Tuesday, February 4, 2014

The 'Peg Leg' Railroad


           By Richard F. Palmer (Copyrighted)

    "The true lover of the Adirondack sport knows no other entrance to the gateway to the North Woods than by way of Boonville. From thence to the Forge House and the far-famed Fulton Chain of Lakes. The idea that there is any other entrance or gateway to the woods of importance to the true sportsman is an utter absurdity."  Boonville Herald, May 11, 1882.

   For generations the southern gateway into the Fulton Chain of Lakes region of the Adirondacks was over the rough and tumble Brown's Tract Road from Boonville to old Forge. The first 12 miles to Moose River was fairly smooth.

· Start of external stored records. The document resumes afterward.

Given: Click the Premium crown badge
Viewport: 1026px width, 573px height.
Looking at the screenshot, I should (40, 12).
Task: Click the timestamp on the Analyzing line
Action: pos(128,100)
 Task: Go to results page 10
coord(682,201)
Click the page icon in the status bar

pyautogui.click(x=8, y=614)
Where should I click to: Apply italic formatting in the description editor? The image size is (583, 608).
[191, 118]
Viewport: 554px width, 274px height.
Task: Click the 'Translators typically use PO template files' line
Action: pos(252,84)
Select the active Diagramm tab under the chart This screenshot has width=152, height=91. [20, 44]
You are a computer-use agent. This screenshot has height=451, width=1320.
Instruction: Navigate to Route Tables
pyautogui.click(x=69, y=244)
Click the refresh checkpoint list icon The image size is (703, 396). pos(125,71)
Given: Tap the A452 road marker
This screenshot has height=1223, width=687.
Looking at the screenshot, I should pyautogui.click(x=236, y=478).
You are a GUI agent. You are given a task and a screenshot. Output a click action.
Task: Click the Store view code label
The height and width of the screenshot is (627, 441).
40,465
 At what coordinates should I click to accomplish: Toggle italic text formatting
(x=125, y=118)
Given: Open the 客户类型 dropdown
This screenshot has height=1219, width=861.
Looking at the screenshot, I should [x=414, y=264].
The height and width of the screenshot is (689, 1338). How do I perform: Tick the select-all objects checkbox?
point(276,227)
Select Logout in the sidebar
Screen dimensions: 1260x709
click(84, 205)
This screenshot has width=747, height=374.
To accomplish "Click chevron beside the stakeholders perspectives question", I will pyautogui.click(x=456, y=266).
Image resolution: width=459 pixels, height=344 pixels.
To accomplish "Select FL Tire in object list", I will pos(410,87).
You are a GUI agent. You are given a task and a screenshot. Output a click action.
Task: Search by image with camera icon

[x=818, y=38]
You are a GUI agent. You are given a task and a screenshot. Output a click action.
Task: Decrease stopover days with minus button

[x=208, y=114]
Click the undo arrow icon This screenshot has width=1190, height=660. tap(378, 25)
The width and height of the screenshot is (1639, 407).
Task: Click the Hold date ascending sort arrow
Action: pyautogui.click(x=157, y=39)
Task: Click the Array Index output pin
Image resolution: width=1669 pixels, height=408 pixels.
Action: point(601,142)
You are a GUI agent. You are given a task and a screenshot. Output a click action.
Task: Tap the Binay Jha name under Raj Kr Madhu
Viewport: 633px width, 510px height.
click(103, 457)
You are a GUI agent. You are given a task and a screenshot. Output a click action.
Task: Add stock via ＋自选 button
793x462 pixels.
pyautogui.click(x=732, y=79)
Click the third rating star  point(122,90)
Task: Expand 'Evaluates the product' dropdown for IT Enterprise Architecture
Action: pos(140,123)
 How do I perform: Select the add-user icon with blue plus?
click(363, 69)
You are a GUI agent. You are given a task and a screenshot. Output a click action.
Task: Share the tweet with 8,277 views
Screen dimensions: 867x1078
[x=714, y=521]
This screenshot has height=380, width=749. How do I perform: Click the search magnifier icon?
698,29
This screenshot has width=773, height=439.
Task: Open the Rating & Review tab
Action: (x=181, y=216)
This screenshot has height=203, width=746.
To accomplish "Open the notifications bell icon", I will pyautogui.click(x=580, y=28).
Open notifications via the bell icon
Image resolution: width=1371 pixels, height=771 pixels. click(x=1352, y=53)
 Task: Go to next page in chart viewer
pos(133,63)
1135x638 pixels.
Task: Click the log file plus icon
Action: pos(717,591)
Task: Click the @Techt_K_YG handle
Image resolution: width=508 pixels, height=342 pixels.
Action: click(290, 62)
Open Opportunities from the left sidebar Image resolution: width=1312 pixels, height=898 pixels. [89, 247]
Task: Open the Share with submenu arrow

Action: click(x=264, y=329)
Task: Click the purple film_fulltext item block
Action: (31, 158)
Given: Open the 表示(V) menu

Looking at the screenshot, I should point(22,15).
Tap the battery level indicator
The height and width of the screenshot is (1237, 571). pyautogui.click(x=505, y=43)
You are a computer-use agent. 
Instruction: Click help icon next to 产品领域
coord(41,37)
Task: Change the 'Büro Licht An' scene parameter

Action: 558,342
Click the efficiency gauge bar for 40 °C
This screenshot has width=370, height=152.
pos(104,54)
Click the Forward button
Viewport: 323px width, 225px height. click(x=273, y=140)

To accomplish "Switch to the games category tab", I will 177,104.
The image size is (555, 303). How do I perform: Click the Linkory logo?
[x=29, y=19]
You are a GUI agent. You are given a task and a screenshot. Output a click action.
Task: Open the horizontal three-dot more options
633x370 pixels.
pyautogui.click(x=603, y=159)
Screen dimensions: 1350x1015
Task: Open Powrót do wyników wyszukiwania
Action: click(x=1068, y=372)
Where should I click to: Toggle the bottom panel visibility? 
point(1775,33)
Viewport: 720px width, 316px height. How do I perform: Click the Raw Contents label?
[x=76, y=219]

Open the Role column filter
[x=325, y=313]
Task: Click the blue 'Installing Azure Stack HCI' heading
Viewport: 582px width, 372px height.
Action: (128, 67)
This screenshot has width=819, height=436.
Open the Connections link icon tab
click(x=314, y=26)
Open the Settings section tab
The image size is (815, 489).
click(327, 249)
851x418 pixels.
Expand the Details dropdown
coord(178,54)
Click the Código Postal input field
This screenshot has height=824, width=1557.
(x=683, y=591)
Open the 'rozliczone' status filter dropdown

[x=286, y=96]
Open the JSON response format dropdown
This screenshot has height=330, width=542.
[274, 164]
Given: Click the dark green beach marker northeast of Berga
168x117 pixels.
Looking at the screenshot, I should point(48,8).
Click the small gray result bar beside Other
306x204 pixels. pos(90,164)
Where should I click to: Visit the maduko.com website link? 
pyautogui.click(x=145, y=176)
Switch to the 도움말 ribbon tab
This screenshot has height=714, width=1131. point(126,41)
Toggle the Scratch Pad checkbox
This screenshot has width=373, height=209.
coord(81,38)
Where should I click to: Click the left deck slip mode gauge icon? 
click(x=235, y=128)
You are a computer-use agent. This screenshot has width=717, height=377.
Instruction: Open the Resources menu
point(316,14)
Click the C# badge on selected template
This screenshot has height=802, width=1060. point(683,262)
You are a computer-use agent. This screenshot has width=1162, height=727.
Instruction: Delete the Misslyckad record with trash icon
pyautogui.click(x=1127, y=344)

But the rest of the journey aboard Frank Barrett's "Lightning Express" buckboard was an eleven-and-a-half-mile bone-jolting ride not soon to be forgotten. (1)
  
    Public transportation between the Fulton Chain of Lakes had long consisted of several buckboard lines that carried passengers, freight and mail on a scheduled basis. In 1882 an old timecard shows the so-called "Old Line" buckboard leaving the Utica & Black River Railroad station at 8 a.m.,  and arriving at the Forge House  at 4 p.m. In the other direction, the buckboard was to leave the Forge House at 9 a.m. and arrive at Boonville at 5 p.m. The distance was 26 miles. (2)

    By the 1880s the Adirondack  region was rapidly becoming a sportsman's and vacationer's paradise, and hotels and camps were springing up to cater to this burgeoning business. As people in ever-increasing numbers began to "discover" this unspoiled region, it became evident that a better mode of transportation was warranted.  Travelers were becoming less tolerant of these primitive  horse-drawn conveyances  since the inception of railroads.  Some efforts appear to have been made to improve the Brown's Tract Road over the years, but to not much satisfaction.

The Lowville Journal & Republican reported on Nov. 11,1886:

   Some improvements are to be made on the Brown's Tract road next week, a route that is noted for its exceeding roughness. The work will be under the supervision of Mr. F.A. Barrett, who will see that the funds for the purpose are honestly and judiciously expended. The work will  consist in rebuilding the corduroy bridges, removing some of the boulders that are in the road and corduroying the mudholes. The work is greatly needed, and tourists will appreciate it.